PETUNJUK LATIHAN =
Tentukan apakah tiap pernyataan berikut sesuai dengan teks tentang pemilu dalam UUD 1945 di bawah. Jawab ya atau tidak, lalu kutip kata-kata penentunya dari teks persis seperti aslinya.
1. Perubahan UUD NRI 1945 tentang pemilu disepakati pada Sidang Tahunan MPR, 9 November 2001.
2. Usul Hatta agar anggota DPR dipilih rakyat diterima dalam persidangan.
3. Soepomo menyampaikan pidatonya dalam sidang BPUPK pada 31 Mei 1945.

TEKS BACAAN =
··········
Pemilihan umum yang ”luberjurdil” (langsung, umum, bebas, rahasia, jujur, adil) dan diselenggarakan setiap lima tahun sekali oleh Komisi Pemilihan Umum yang bersifat nasional, tetap, dan mandiri adalah salah satu perubahan atas dan tambahan pada UUD NRI 1945 yang disepakati pada Sidang Tahunan MPR, 9 November 2001.
Pemilu tak dicantumkan dalam UUD NRI 1945 yang semula, bukan tanpa sengaja. Berpidato di dalam sidang BPUPK, 31 Mei 1945, Soepomo, yang kemudian jadi ketua Tim Kecil Panitia Hukum Dasar Penyusun Rancangan UUD 1945, antara lain mengemukakan hendaknya mengangkat pemimpin negara itu jangan menurut sistem demokrasi Barat, karena sistem itu berdasar atas paham perseorangan.
Soepomo menolak paham perseorangan karena sistem itu menyamakan manusia satu sama lain seperti angka-angka belaka yang semuanya sama harganya (Sekneg, Risalah BPUPKI/PPKI, 1995, hlm 42). Pendapat itu sebangun dengan Jean Bodin, filsuf Perancis abad ke-16, yang menyatakan, sistem terburuk adalah sistem kedaulatan rakyat atau demokrasi karena suara rakyat dihitung berdasarkan jumlah, bukan ditimbang, sementara jumlah orang bodoh, pendosa, dan penipu beribu kali lebih banyak daripada orang jujur (Bodin dalam MJ Tooley, 2009, hlm 230-239).
Pendapat Mohammad Hatta dalam persidangan BPUPK 15 Juli 1945, agar hak suara, hak berserikat dan berkumpul dicantumkan dalam UUD ditolak karena dinilai tak sesuai paham kekeluargaan (Risalah, hlm 262, 276). Pendapat Hatta anggota DPR harus dipilih rakyat juga diabaikan. Sebaliknya, Iwa Kusumasumantri berpendapat anggota DPR diangkat MPR, sedangkan anggota MPR terdiri dari anggota DPR dan utusan golongan yang diangkat. Jadinya mbulet (Risalah, hlm 430- 431). Sampai UUD NRI 1945 disahkan 18 Agustus 1945 tak jelas bagaimana cara memilih dan mengangkat anggota DPR.
··········
DATA YANG DIBERIKAN =
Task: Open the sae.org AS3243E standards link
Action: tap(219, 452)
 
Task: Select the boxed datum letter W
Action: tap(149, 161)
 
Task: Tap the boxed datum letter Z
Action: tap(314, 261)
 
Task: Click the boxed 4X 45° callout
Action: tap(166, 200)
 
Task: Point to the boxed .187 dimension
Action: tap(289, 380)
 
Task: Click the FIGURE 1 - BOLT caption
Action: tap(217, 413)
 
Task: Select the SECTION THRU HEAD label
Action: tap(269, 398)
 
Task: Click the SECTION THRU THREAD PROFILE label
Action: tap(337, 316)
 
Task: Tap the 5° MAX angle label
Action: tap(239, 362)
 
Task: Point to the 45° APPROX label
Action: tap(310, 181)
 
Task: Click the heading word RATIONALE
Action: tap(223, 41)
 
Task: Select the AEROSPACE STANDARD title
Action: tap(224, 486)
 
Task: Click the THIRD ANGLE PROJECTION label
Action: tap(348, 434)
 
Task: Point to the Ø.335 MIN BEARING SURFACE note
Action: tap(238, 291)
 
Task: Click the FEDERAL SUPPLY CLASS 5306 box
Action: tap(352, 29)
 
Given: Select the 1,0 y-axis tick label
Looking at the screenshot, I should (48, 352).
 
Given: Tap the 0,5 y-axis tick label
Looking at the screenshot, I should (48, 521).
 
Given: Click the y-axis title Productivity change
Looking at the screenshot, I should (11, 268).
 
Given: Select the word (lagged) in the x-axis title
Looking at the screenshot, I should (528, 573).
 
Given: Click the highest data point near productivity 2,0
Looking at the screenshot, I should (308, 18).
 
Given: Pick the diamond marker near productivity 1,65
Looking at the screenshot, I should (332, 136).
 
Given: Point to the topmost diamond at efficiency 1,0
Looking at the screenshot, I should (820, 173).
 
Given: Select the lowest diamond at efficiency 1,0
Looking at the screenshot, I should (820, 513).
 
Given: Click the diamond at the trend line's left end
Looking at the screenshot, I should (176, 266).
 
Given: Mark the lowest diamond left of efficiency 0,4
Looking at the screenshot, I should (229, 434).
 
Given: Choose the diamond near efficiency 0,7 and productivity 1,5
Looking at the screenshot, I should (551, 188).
··········
HASIL PENGERJAAN =
1. Ya: "disepakati pada Sidang Tahunan MPR, 9 November 2001"
2. Tidak: "Pendapat Hatta anggota DPR harus dipilih rakyat juga diabaikan."
3. Ya: "Berpidato di dalam sidang BPUPK, 31 Mei 1945"